(Text segment):
Prehistory - Religious & Ceremonial B&W

Click to a larger version of Silbury Hill, Wiltshire (English Heritage/National Trust): photo © Mick Sharp

Silbury Hill, Wiltshire (English Heritage/National Trust): photo © Mick Sharp

Robert Southey’s ‘Green pyramid of the plains’ is the largest prehistoric artificial mound in Europe. Close to 31m (100ft) high from old ground surface to its truncated summit, the mound’s nine-sided base is around 150m (492ft) across and covers over 2ha (5 acres), nearly all of the chalk coming from the surrounding ditch and extension. An estimated 18 million man- woman- and child-hours went into its making and much time has been spent searching for burials, treasure, answers and, most recently by English Heritage, consolidating the previous excavations. Apart from a skeleton uncovered on the summit during 18th-century landscaping no burial has been located, but the mound is its own treasure with a mystery at its heart. It was begun around 3400BC on the cusp between the Neolithic and Bronze Age: built up in many phases starting with the stripping of turf and topsoil, ending with the final layers of chalk rubble and blocks. In the beginning, several small mounds made up of river gravel and other local materials - topsoil, clay, chalk, turf, moss, flints, freshwater shells, mistletoe, oak, hazel, ox bones, antler tines and rounded sarsen stones - sat within a circular ‘arena’ bounded by a low bank and external, causewayed ditch. Basket loads were added to the growing central mound which eventually overtook the bank, the ditch being back-filled and re-cut several times as the mound expanded. Perhaps the making of the hill became its main purpose, a display of immense technical skill and prolonged control over resources and labour - enthusiastic community project or enforced toil? It has at its core only those things characteristic of the rich and fertile Kennet valley from whose floor it grew. I like to think of it as a ‘harvest hill’, a symbol of mother earth and her bounty, but it also smacks of power, prestige and, possibly, conflicting beliefs. This view looks west over the course of the Winterbourne, a stream whose water comes and goes like modern ideas of prehistory.

(Entries provided):

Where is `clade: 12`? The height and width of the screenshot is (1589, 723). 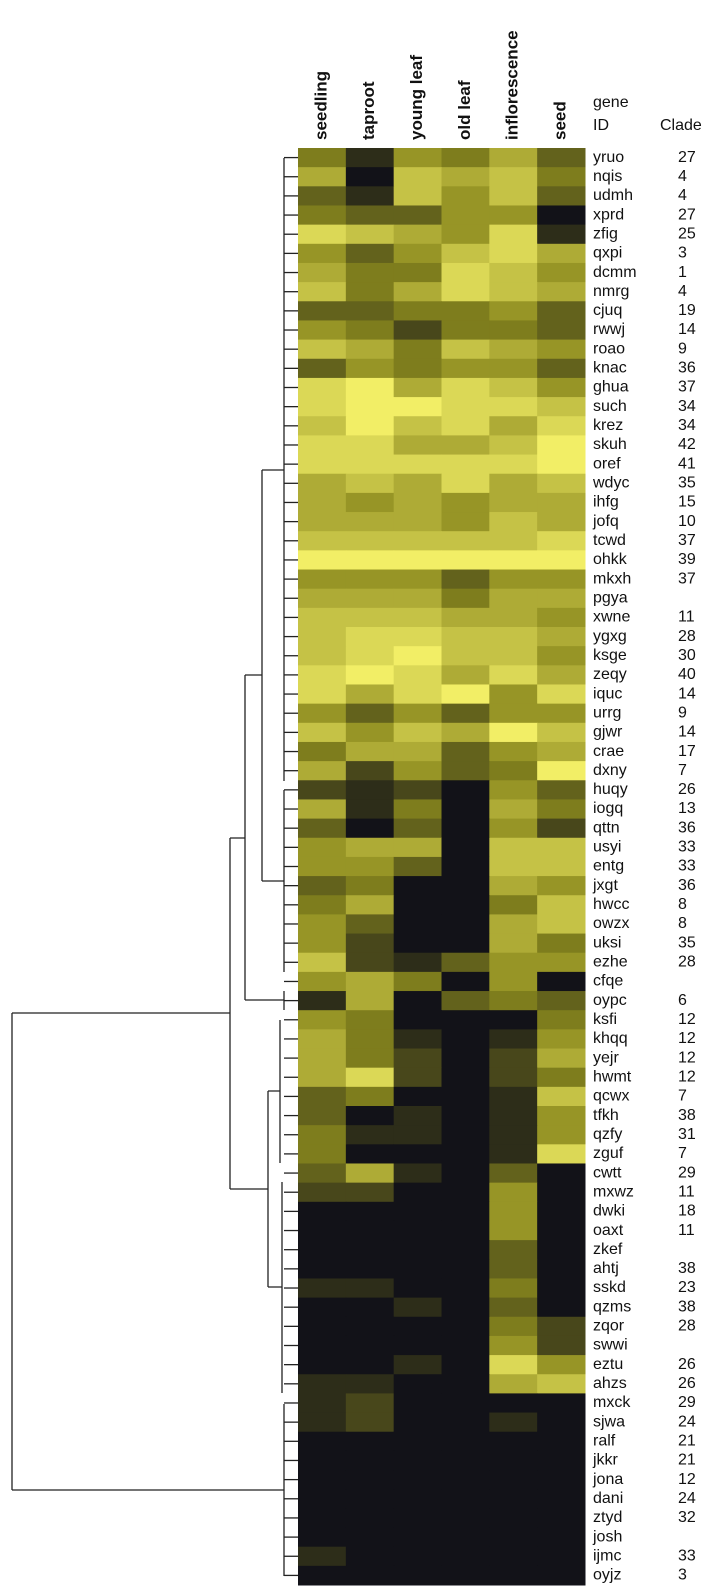 clade: 12 is located at coordinates (687, 1480).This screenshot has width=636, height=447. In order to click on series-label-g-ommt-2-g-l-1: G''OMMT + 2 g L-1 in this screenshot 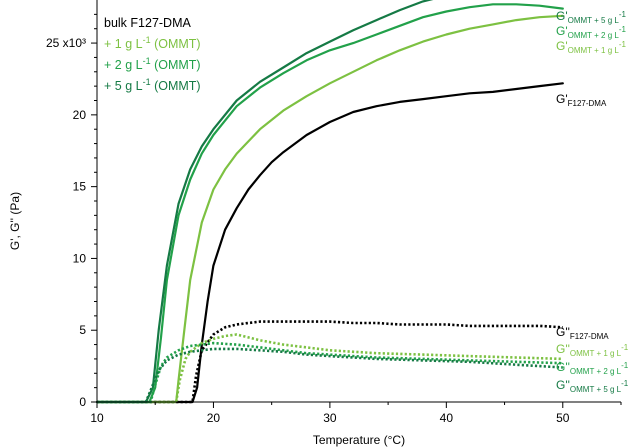, I will do `click(592, 368)`.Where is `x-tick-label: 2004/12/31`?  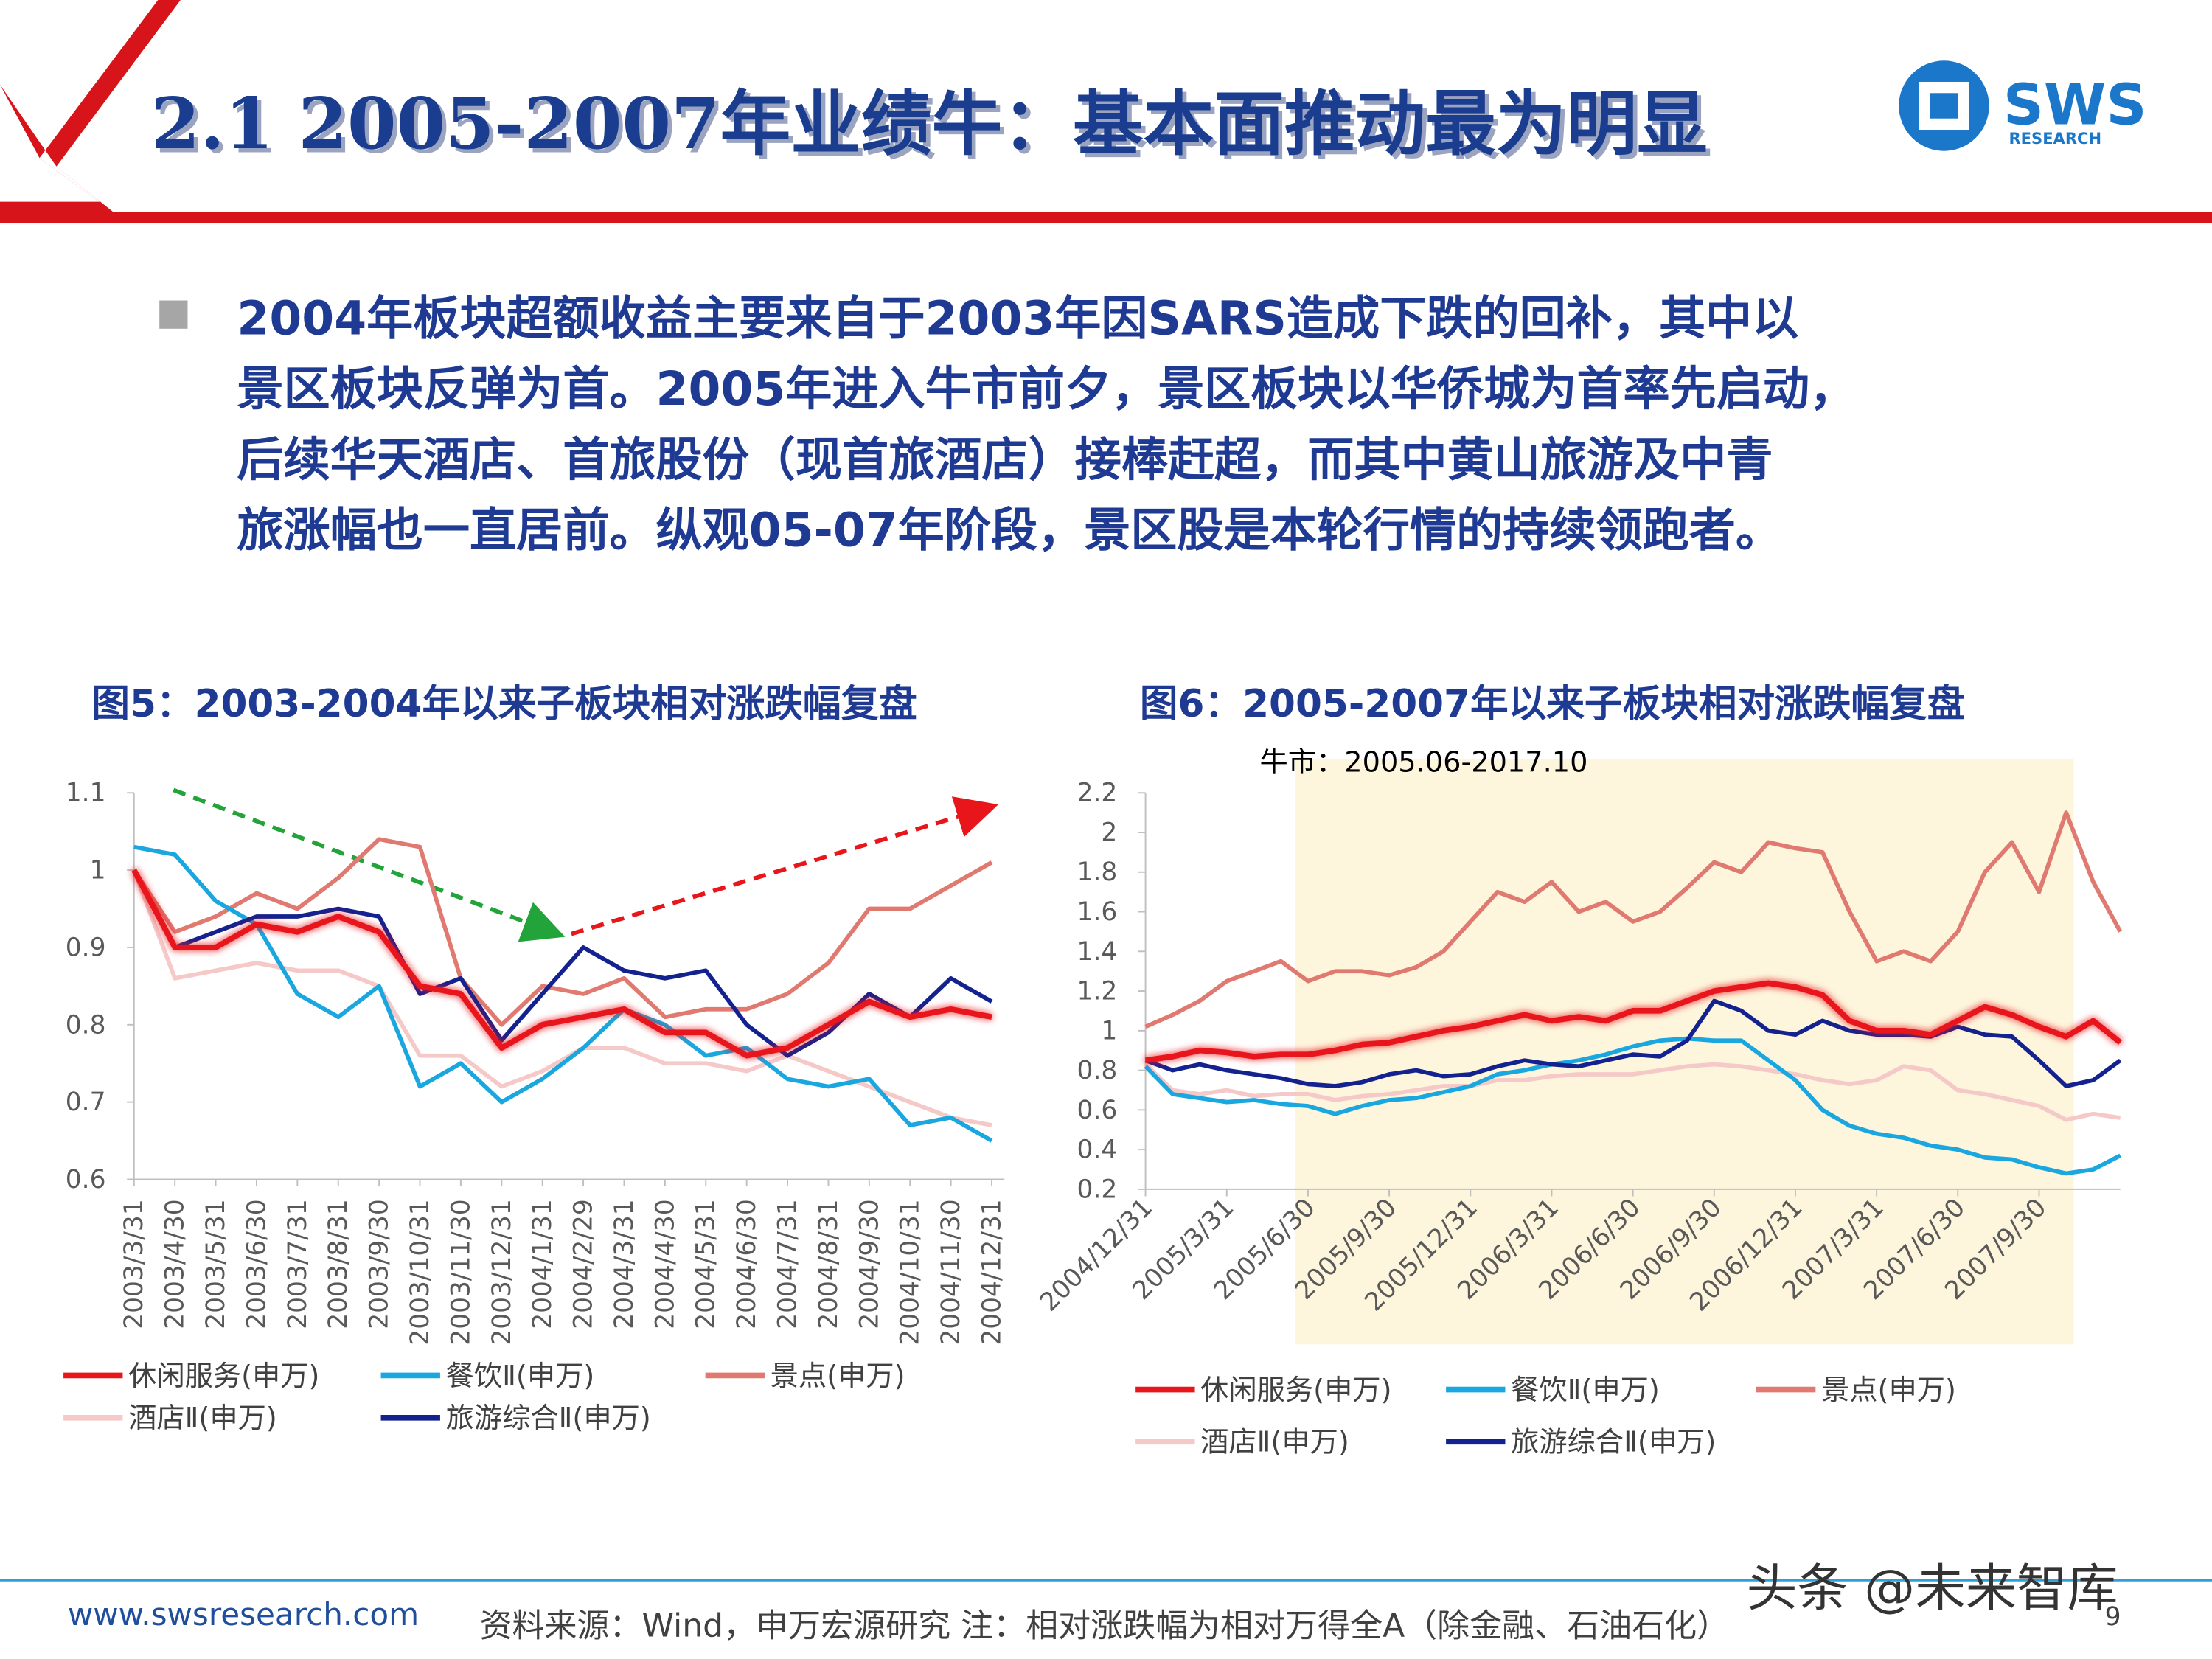
x-tick-label: 2004/12/31 is located at coordinates (992, 1272).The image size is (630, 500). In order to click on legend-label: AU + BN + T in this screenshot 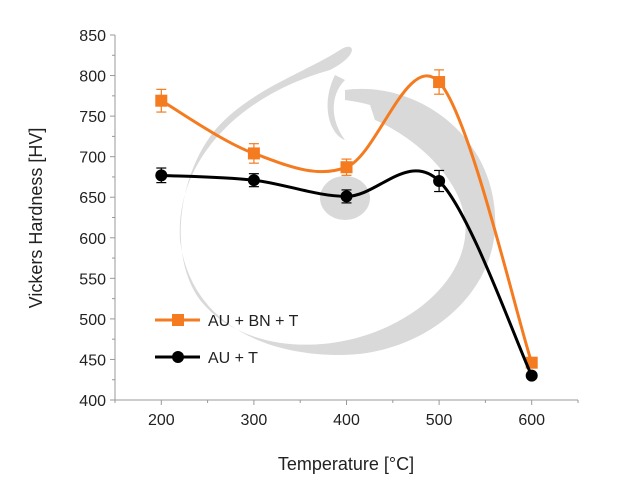, I will do `click(254, 322)`.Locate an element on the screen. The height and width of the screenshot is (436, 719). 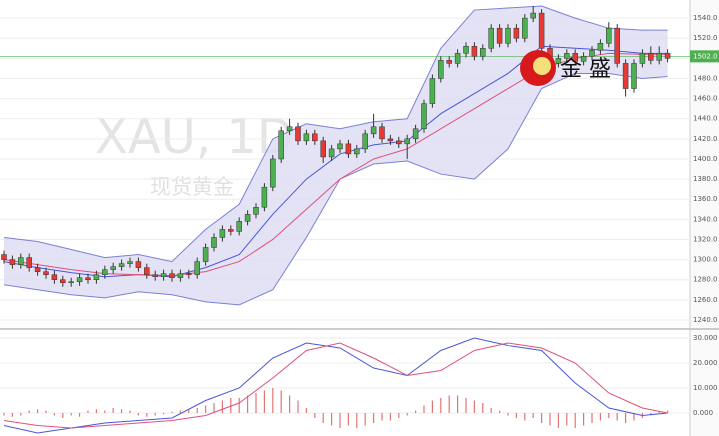
logo-inner is located at coordinates (542, 66).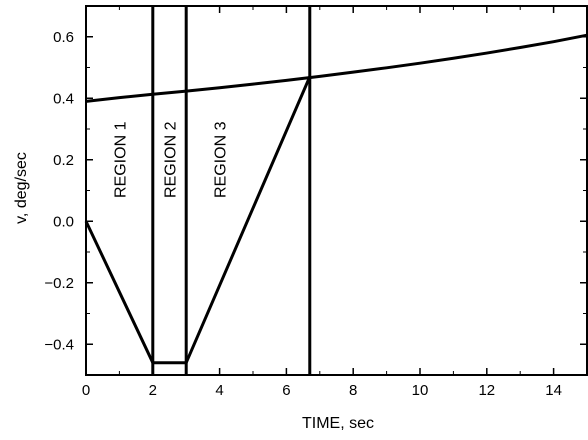 The image size is (588, 440). What do you see at coordinates (86, 390) in the screenshot?
I see `x-tick-label: 0` at bounding box center [86, 390]. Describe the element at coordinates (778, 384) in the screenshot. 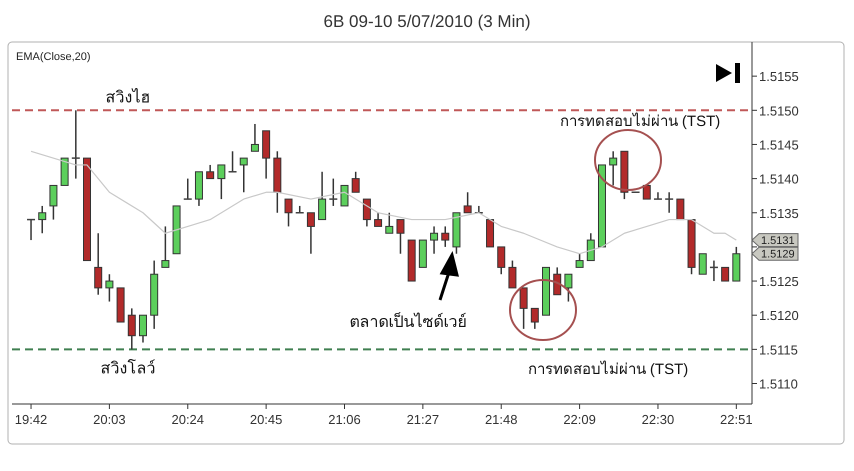

I see `y-tick-label: 1.5110` at that location.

(Your task): Resume the passage about Silbury Hill, picking up right after its final sentence.

(Output of the task):
Click to a larger version of Overton Hill Round Barrows, Wiltshire (National Trust): photo © Mick Sharp

Overton Hill Round Barrows, Wiltshire (National Trust): photo © Mick Sharp

Silbury Hill is clearly visible from Overton Hill as are the long barrows of East and West Kennet. The A4 snakes westwards over the hill, cutting through the prehistoric Ridgeway track and a group of round barrows situated on a false crest beside it. The ‘Seven Barrows’ are survivors from a cemetery of at least 15 Bronze Age mounds laid waste by agriculture and 18th- and 19th-century barrow digging. They contained single human cremations accompanied by such things as a pottery cup, bone pin or bronze dagger. To the left of the road is a fifth barrow and site of the Sanctuary, a complex monument linked to the Avebury henge and stone circles by the West Kennet Avenue processional way. Three or four phases of circular, timber-posted structures - perhaps a mortuary enclosure, mortuary house and roofed temple with an open central courtyard - were superseded by two concentric rings of large sarsen stones. The body of a young teenage girl had been fitted tightly into one of the holes as its stone was erected. A beaker pot had been placed by her knees, burnt animal bones cast across her body as she lay on her side, legs crossed, head to the south, hands across her face pointing east. The circumstances suggest a foundation sacrifice, a life taken to protect the stones and those who dared to build something new on ancient sacred ground. According to John Aubrey many of the stones still stood, or lay, on site in 1663, but by 1724 the last of them had been ‘carryed downwards towards W. Kennet and two-thirds of the temple plow’d up this winter’ by Farmer Green for what William Stukeley described as ‘the little dirty profit’.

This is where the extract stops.